> What this task involves:
From the entries that follow, pick out all lines holding "green".

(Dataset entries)
%%
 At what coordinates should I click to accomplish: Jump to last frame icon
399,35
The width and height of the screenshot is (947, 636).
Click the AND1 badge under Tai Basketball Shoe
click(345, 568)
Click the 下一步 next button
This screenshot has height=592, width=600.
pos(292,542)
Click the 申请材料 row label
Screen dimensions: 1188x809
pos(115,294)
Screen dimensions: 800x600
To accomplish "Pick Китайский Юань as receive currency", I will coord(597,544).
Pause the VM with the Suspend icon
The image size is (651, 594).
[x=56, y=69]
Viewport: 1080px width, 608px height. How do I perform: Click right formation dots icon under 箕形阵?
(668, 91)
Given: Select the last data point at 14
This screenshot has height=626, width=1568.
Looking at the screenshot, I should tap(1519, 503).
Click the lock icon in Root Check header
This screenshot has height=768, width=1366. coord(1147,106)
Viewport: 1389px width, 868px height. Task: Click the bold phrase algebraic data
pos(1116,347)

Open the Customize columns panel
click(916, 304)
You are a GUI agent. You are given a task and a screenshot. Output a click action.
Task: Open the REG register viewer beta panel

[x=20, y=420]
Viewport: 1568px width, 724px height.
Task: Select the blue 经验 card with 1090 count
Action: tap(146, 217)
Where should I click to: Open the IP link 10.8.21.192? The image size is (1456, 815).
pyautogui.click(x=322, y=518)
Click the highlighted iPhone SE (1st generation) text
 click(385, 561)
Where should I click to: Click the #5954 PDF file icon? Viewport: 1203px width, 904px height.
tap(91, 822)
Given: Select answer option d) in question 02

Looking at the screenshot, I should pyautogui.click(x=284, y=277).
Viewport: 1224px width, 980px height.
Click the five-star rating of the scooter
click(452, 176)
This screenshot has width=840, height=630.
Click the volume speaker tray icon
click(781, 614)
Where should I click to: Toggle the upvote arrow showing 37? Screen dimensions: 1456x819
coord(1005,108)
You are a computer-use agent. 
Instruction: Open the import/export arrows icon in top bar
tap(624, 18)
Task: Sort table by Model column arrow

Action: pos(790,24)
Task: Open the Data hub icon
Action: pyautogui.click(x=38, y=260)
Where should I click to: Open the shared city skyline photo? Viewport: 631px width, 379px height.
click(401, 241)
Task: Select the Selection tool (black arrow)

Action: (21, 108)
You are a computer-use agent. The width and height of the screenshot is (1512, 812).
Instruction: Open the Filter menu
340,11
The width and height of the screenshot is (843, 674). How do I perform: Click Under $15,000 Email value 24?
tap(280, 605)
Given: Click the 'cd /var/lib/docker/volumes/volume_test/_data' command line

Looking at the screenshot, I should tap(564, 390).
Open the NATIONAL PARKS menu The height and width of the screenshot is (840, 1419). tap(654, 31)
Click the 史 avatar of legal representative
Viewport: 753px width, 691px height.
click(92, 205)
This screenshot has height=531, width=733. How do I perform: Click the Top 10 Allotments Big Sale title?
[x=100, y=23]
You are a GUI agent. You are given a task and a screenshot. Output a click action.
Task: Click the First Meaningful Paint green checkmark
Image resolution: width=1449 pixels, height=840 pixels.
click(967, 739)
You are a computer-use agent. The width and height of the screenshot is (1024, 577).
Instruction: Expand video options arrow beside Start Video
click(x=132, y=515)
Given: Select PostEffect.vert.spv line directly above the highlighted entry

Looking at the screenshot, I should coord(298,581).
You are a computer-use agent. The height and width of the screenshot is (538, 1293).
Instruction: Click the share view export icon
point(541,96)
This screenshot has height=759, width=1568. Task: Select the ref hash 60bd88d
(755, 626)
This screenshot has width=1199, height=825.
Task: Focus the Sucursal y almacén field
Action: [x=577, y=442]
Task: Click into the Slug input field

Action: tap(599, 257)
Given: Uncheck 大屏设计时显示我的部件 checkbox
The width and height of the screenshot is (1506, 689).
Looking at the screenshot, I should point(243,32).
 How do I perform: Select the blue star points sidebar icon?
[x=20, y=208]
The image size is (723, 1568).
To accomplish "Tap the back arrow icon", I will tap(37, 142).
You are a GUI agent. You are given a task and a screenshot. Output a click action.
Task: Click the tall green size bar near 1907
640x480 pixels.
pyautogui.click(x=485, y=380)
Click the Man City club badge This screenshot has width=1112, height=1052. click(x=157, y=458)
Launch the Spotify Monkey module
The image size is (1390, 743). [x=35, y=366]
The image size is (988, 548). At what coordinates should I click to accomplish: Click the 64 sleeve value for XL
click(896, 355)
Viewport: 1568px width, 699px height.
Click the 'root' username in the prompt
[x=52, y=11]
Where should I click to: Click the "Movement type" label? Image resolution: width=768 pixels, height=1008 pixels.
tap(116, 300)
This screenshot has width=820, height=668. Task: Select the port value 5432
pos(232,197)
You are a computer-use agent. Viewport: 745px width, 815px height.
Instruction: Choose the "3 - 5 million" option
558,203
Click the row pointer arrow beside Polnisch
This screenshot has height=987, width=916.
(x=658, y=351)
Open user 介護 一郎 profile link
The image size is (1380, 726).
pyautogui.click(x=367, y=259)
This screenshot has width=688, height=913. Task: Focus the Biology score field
%%
> Completed task:
Task: Click the First Meaningful Paint green checkmark
Task: Click the tall green size bar near 1907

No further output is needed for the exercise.